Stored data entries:
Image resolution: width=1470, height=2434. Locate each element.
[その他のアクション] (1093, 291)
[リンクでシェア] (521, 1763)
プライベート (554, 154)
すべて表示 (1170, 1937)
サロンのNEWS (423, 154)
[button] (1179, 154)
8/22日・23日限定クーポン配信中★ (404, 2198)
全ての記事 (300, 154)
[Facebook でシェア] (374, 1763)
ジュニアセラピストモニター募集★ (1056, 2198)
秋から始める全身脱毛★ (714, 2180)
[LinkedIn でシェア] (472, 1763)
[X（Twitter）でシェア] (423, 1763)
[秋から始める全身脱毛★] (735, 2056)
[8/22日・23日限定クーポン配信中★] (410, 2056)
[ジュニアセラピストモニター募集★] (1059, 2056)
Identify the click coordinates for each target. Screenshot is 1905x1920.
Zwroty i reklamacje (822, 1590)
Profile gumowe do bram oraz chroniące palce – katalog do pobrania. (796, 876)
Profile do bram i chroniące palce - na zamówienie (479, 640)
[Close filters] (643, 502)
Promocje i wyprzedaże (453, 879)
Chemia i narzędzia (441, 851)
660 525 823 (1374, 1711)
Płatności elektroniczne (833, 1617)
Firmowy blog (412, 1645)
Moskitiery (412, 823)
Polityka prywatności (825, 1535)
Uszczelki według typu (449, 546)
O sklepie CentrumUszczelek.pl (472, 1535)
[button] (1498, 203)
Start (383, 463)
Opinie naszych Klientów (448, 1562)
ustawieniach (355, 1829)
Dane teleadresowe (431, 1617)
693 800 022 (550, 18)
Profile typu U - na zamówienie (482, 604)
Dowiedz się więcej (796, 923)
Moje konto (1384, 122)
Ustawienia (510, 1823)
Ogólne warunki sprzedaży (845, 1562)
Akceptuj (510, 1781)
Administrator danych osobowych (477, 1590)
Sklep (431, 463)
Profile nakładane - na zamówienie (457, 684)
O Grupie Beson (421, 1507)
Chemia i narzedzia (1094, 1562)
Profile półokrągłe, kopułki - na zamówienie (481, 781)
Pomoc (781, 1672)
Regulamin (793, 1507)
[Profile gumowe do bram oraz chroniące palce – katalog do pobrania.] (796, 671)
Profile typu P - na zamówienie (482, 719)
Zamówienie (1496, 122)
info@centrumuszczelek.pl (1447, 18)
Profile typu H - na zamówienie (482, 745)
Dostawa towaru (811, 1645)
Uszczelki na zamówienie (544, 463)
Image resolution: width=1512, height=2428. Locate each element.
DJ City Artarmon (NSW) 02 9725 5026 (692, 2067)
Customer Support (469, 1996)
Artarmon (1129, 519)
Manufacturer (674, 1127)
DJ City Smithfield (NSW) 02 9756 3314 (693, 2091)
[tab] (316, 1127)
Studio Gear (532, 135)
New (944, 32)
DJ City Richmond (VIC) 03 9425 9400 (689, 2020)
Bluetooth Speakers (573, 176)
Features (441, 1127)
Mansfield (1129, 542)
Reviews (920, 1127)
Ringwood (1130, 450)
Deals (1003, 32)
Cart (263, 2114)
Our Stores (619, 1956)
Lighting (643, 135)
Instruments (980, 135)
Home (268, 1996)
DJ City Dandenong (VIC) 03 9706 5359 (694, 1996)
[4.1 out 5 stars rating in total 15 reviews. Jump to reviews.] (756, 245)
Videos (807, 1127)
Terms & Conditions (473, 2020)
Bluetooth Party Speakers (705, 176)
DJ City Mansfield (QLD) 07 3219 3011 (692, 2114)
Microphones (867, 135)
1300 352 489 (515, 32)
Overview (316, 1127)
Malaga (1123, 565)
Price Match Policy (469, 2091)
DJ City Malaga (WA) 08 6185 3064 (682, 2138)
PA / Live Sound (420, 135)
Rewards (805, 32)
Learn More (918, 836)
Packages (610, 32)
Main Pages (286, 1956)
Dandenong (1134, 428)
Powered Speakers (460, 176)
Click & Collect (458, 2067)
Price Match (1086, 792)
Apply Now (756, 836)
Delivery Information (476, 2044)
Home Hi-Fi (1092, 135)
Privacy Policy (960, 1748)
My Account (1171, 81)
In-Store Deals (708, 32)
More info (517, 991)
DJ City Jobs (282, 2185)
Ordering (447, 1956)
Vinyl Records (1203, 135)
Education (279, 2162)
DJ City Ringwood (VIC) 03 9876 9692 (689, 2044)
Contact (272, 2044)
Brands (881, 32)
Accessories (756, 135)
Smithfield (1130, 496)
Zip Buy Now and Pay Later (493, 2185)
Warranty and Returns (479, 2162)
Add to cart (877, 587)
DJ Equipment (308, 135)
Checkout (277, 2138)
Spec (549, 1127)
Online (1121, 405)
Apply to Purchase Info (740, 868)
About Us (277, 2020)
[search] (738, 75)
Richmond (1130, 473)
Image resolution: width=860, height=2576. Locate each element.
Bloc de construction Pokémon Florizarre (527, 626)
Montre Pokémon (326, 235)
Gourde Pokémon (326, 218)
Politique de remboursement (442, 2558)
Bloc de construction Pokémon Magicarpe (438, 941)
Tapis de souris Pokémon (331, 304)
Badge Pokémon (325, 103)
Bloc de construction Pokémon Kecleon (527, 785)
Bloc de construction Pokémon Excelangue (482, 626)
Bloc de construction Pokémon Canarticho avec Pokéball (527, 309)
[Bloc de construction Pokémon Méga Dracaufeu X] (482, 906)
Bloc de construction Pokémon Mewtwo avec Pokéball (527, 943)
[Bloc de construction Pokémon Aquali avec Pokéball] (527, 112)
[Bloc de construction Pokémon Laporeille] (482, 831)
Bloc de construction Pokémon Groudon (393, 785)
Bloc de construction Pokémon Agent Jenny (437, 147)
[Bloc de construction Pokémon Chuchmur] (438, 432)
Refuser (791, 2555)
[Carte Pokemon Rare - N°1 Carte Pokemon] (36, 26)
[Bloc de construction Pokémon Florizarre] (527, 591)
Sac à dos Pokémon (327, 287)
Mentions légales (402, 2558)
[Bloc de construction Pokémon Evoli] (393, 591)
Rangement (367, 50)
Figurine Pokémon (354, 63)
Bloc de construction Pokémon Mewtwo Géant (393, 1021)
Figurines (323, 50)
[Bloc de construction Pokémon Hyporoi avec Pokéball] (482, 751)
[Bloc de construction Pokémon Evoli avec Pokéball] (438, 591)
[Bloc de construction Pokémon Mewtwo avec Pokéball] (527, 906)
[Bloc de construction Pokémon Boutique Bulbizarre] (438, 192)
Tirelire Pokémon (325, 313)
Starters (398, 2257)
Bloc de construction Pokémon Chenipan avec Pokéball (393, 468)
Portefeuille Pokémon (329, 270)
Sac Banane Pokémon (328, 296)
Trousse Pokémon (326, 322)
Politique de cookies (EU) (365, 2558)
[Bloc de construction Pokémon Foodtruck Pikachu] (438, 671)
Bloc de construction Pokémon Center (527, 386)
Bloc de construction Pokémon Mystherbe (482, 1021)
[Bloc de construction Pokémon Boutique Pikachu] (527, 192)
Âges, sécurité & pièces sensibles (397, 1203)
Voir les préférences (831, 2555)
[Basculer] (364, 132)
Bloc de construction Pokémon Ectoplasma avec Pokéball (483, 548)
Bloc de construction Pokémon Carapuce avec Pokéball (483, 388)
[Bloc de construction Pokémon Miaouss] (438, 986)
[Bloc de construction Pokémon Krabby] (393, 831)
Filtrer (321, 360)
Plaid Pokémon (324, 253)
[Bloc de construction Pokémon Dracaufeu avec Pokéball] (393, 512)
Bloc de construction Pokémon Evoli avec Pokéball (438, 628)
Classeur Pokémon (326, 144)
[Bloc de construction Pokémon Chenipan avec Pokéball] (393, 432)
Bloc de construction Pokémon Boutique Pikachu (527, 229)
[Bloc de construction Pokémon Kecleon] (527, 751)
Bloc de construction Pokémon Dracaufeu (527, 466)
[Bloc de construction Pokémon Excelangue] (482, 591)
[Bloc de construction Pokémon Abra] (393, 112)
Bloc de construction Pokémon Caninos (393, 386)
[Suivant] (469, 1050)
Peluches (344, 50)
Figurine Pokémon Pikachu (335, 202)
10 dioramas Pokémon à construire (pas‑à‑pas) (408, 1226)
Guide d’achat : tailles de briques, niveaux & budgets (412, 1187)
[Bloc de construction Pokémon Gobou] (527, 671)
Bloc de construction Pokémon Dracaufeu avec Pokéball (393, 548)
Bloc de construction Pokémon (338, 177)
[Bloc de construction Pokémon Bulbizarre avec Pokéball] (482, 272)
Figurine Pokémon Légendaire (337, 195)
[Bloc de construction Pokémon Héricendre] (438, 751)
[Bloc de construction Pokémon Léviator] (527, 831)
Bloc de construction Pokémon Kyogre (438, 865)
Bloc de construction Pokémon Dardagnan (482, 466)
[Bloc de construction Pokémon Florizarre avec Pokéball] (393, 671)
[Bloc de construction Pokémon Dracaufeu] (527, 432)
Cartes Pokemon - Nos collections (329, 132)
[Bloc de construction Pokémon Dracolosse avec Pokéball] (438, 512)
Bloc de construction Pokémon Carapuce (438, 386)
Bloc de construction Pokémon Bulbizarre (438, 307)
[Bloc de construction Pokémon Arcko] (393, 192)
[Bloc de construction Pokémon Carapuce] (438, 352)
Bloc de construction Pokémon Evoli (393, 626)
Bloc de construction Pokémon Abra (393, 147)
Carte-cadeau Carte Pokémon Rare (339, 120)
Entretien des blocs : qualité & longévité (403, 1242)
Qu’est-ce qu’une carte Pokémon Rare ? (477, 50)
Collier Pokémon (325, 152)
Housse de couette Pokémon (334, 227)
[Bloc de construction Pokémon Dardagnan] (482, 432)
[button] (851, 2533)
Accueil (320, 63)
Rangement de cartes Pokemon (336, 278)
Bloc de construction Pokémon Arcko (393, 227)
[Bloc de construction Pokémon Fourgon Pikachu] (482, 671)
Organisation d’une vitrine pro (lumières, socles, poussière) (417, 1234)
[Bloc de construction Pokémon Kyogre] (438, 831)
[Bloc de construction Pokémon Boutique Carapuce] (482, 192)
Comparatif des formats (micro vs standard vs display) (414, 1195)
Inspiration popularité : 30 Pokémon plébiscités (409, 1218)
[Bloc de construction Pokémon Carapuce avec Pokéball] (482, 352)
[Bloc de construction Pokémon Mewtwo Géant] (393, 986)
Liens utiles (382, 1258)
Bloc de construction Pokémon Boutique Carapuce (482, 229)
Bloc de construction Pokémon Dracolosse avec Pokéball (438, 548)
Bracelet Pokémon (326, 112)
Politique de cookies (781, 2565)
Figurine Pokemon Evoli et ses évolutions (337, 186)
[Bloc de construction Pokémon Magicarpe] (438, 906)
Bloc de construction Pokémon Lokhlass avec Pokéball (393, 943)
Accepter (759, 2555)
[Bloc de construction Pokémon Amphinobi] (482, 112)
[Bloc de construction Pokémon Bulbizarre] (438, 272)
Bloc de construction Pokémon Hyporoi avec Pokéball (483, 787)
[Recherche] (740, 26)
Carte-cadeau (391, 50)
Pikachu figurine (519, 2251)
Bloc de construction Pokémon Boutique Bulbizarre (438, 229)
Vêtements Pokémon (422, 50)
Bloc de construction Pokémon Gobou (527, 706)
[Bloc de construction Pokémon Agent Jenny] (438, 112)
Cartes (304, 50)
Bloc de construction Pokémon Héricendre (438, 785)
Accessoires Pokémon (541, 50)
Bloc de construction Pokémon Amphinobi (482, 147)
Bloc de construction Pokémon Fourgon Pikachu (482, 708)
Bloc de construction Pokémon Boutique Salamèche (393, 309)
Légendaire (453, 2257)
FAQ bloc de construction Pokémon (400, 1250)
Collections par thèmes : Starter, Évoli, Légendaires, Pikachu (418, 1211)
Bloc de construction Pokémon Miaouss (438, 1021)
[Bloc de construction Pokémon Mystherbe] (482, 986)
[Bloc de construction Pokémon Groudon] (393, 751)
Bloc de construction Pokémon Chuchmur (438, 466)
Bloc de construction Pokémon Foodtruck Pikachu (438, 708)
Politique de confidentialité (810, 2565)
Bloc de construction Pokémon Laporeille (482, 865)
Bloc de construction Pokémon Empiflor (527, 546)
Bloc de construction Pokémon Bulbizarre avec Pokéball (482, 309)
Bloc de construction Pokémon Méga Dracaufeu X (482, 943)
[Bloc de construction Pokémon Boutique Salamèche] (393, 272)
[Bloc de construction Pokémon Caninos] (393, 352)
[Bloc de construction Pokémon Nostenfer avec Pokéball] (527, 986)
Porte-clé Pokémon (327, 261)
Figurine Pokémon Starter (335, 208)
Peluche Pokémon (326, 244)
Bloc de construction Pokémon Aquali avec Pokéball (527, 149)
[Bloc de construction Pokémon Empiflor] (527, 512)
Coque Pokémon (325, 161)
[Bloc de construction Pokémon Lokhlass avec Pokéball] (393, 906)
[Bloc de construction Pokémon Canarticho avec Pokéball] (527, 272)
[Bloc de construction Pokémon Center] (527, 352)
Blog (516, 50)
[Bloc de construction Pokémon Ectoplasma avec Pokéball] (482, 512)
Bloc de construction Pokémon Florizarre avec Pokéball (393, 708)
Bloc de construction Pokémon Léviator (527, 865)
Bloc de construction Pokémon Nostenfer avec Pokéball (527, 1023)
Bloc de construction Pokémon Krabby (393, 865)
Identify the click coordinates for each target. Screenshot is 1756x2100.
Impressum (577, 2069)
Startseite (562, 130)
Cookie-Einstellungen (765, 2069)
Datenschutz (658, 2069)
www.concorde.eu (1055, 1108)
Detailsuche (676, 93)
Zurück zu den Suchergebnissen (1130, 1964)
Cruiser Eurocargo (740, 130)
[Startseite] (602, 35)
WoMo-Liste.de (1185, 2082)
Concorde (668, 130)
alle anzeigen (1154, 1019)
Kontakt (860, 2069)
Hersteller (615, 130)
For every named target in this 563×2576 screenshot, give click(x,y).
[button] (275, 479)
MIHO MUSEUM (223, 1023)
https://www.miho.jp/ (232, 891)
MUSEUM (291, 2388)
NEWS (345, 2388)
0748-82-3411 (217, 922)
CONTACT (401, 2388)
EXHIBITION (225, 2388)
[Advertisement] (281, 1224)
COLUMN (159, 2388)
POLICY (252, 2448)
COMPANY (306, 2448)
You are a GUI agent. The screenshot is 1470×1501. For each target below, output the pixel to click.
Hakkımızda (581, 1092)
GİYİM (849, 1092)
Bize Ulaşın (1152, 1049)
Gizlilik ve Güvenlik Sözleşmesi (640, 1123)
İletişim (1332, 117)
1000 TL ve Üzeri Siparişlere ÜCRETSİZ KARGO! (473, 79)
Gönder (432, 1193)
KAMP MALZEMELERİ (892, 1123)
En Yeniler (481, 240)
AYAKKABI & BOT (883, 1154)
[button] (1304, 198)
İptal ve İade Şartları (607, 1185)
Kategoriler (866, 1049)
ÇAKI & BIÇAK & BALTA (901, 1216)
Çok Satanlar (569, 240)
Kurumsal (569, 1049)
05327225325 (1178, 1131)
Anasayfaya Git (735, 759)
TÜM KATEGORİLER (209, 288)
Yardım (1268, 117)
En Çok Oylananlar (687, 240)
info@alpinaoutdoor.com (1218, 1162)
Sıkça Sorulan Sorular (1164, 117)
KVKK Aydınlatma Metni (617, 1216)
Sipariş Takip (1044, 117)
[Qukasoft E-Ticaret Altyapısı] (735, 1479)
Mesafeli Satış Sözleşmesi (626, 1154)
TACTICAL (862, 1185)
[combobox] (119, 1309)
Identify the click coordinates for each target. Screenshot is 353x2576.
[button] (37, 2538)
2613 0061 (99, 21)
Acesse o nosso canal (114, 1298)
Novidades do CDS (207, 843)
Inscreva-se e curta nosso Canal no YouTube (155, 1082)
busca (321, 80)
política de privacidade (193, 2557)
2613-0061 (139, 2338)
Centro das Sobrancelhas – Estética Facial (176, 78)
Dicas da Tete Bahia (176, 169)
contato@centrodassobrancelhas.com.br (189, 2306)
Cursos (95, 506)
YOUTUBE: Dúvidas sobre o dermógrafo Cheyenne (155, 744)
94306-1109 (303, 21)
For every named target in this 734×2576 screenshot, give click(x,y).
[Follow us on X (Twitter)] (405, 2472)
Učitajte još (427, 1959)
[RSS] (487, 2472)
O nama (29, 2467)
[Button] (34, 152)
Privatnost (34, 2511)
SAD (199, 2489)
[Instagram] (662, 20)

— PROBLEM TO WORK ON —
Give the exact lines, and only those, from the line containing "https://www.miho.jp/ (232, 891)" through the line containing "Učitajte još (427, 1959)" in the entries above.

— SOLUTION TO THE PROBLEM —
https://www.miho.jp/ (232, 891)
MUSEUM (291, 2388)
NEWS (345, 2388)
0748-82-3411 (217, 922)
CONTACT (401, 2388)
EXHIBITION (225, 2388)
[Advertisement] (281, 1224)
COLUMN (159, 2388)
POLICY (252, 2448)
COMPANY (306, 2448)
You are a GUI agent. The screenshot is 1470×1501. For each target below, output the pixel to click.
Hakkımızda (581, 1092)
GİYİM (849, 1092)
Bize Ulaşın (1152, 1049)
Gizlilik ve Güvenlik Sözleşmesi (640, 1123)
İletişim (1332, 117)
1000 TL ve Üzeri Siparişlere ÜCRETSİZ KARGO! (473, 79)
Gönder (432, 1193)
KAMP MALZEMELERİ (892, 1123)
En Yeniler (481, 240)
AYAKKABI & BOT (883, 1154)
[button] (1304, 198)
İptal ve İade Şartları (607, 1185)
Kategoriler (866, 1049)
ÇAKI & BIÇAK & BALTA (901, 1216)
Çok Satanlar (569, 240)
Kurumsal (569, 1049)
05327225325 (1178, 1131)
Anasayfaya Git (735, 759)
TÜM KATEGORİLER (209, 288)
Yardım (1268, 117)
En Çok Oylananlar (687, 240)
info@alpinaoutdoor.com (1218, 1162)
Sıkça Sorulan Sorular (1164, 117)
KVKK Aydınlatma Metni (617, 1216)
Sipariş Takip (1044, 117)
[Qukasoft E-Ticaret Altyapısı] (735, 1479)
Mesafeli Satış Sözleşmesi (626, 1154)
TACTICAL (862, 1185)
[combobox] (119, 1309)
Identify the click coordinates for each target. Screenshot is 353x2576.
[button] (37, 2538)
2613 0061 (99, 21)
Acesse o nosso canal (114, 1298)
Novidades do CDS (207, 843)
Inscreva-se e curta nosso Canal no YouTube (155, 1082)
busca (321, 80)
política de privacidade (193, 2557)
2613-0061 (139, 2338)
Centro das Sobrancelhas – Estética Facial (176, 78)
Dicas da Tete Bahia (176, 169)
contato@centrodassobrancelhas.com.br (189, 2306)
Cursos (95, 506)
YOUTUBE: Dúvidas sobre o dermógrafo Cheyenne (155, 744)
94306-1109 (303, 21)
For every named target in this 734×2576 screenshot, give click(x,y).
[Follow us on X (Twitter)] (405, 2472)
Učitajte još (427, 1959)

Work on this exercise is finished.